Category Archives: noir106

The Automated Dark Side of ds106: Tech Noir

I tried to make a ds106 comeback last year with the AI 106 course, but it turns out I wasn’t even up to getting off the couch. It was a long winter, and quite a few of my responsibilities were put on pause while I worked on my mental health. There are those moments we all face, and last Spring was one of them for me. I’m just fortunate I have such amazing folks around me online and off.

Film Noir and the dark technology of armored cars with shot from the film Criss Cross.

But this semester is a new day and the bava is back in the ds106 driver seat alongside Paul Bond. Paul gave me a free pass last spring with AI 106 and for that I’m forever grateful. The bummer was I really did want to jump back into the fray, and watching AI106 from the sidelines highlighted how much fun I was missing out on. The mock AI company Aggressive Technologies born from that course experience was absolutely brilliant, and to see that group dig into the ds106 ethos of joy was, well ….a joy.

Tech Noir bar from The Terminator

This week begins yet another chapter of ds106, this time focused on a topic that I have been thinking about doing for at least ten years: Tech Noir. My mind immediately goes to movies from the 40+ years ago like Alien, Blade Runner, Empire Strikes Back, and Terminator, but that’s just my opinion, man. As part of week 1’s intro, Paul and I discussed the broader noir theme in terms of 1940s Hollywood to help frame the qualified tech-focused nature of this genre that emerged in the late 70s and early 80s. In fact, since its inception the themes defining noir  quickly transcended film to include literature, design, video games, and much more.

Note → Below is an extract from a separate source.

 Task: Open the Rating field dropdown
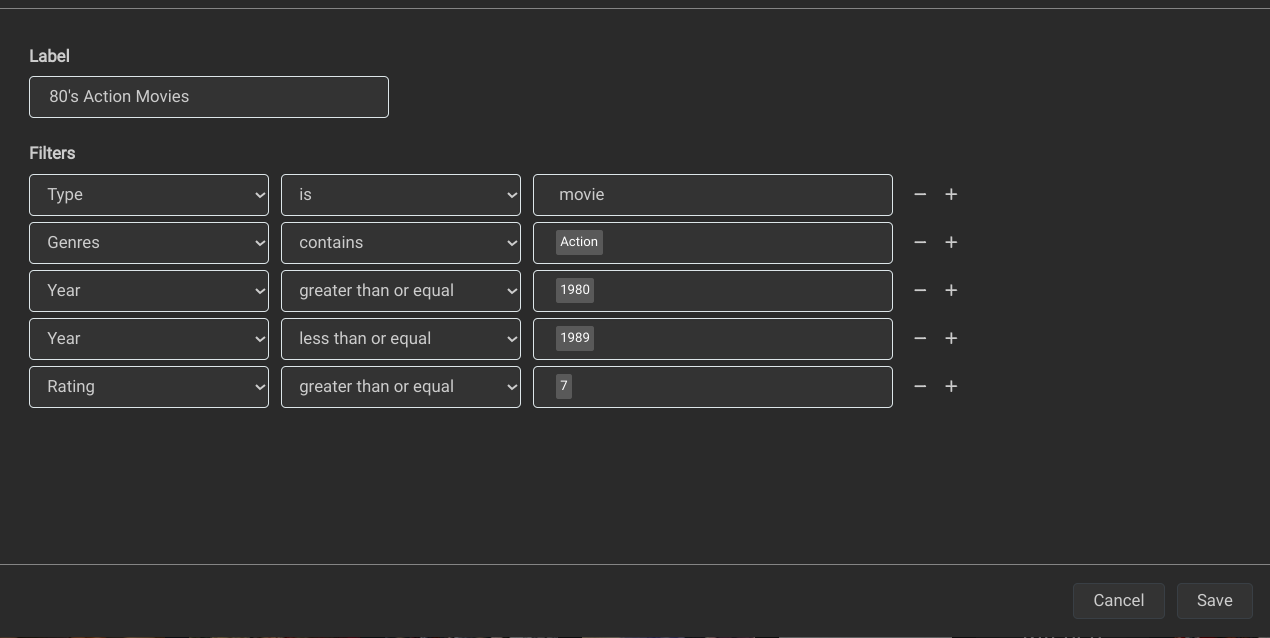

Also, let’s not forget that back in the Spring of 2015 Paul, Martha Burtis, and I taught noir106 during my last full semester at UMW. So exactly ten years later we’re back to noir, but this time with a qualifier most relevant to our moment: technology. Paul did a nice job of locating Tech Noir in terms of the cyberpunk 80s in his “Tech Noir ds106” post::

Tech Noir was a thing of the 80s. The preceding decades had seen the horrors of the Vietnam War, the corruption of Watergate, years of inflation followed by a deep recession, with ah ever-present awareness that WWIII could be right around the corner. On top of that, computers were migrating from the realm of science fiction into people’s everyday lives and homes. So that bleakness returned, in considering where we might be going as a society.

An interesting thing about Tech Noir and cyberpunk is that they tend to look at a near future, a future that may now be in the past, like 1984. One could argue the extent to which they were right or wrong in their visions, but I think the point of sci fi is not to be prophetic but to examine the current moment through an imagined setting.

Damn Paul’s good! He’s also very mindful that focusing too much on our interests defeats the purpose of ds106. We want to try and develop a theme and then have the class run with it in directions that interest them. As a result they should be more compelled to write, design, mash-up, and playact a world of media that buoy their creativity—thankfully noir is broad enough to contain multitudes.

A GIF from Richard Siodomak’s The Killers

The other thing I like about ds106 is it always inspires me to blog and comment, which are two of the things I resolved to do more of this year. ds106 is kinda like a gym for bloggers.

Finally, I’m gonna go out on a limb here and say that Mastodon has been feeling pretty fun these days. I know it has its limits, but I ‘ve been getting help with designing the the new old course site (thank you, Alan and Tom!), the daily creates are still on fire, we’re already streaming ds06radio there. Who knows, the social.ds106.us server could be a way of interfacing the students with the network like we could with Twitter. Hope springs eternal in the ds106 breast.

 

Post by @grantpotter
View on Mastodon

 

You know it’s good when you have Grant Potter dropping knowledge about Criterion’s current Surveillance Cinema series or the video game series Watchdogs or even that crazy Japanese contribution to Tech Noir: Tetsuo: the Iron Man. That’s just the kind of in-passing comraderie that made ds106 so amazing back in 2011 and allowed the class to move beyond the limits of our imagination. There’s something about having a loose, open space for sharing that makes the endeavor exciting. What’s more, given we control our own Mastodon server we can control the adverse effects given we control the vertical and the horizontal. I mean wasn’t that what this was all about?

Blah blah blah, it’s all fine and good to blog blog blog but ds106 is about making some art, dammit. All this analyzing is paralyzing, it’s time to play this dang thing….#4life!